[The task]
Pull every line of the entries that has the word "agent".

[Study material]
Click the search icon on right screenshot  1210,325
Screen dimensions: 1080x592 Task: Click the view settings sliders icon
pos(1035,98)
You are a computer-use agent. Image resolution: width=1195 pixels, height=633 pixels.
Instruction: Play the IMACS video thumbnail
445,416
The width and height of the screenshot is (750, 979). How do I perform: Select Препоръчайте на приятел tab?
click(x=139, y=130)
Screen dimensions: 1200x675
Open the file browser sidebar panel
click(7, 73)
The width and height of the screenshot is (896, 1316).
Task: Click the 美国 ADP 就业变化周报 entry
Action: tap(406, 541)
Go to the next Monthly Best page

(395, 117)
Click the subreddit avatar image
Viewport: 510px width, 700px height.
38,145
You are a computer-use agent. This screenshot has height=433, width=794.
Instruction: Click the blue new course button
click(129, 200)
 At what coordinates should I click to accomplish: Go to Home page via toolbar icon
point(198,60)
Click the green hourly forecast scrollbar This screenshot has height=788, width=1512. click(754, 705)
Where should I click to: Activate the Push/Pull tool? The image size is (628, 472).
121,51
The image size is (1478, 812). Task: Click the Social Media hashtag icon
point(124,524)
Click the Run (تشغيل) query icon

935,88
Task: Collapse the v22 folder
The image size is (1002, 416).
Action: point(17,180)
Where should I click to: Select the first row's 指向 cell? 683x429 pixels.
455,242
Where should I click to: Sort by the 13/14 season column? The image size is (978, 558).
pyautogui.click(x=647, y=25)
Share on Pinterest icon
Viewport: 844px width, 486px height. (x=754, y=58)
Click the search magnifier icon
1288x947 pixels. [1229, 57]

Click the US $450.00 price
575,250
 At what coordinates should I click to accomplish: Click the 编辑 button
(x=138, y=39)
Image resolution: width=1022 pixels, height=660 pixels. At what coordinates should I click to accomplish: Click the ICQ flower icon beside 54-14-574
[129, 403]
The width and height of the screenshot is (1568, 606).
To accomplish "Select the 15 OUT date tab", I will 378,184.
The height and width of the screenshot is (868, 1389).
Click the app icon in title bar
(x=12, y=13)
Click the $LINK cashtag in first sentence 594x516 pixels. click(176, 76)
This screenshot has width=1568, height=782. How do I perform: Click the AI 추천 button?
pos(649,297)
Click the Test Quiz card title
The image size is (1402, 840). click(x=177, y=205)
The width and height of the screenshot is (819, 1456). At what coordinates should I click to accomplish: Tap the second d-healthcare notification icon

[Result of this task]
You are a computer-use agent. Image resolution: width=1195 pixels, height=633 pixels.
You are a computer-use agent. This screenshot has height=433, width=794.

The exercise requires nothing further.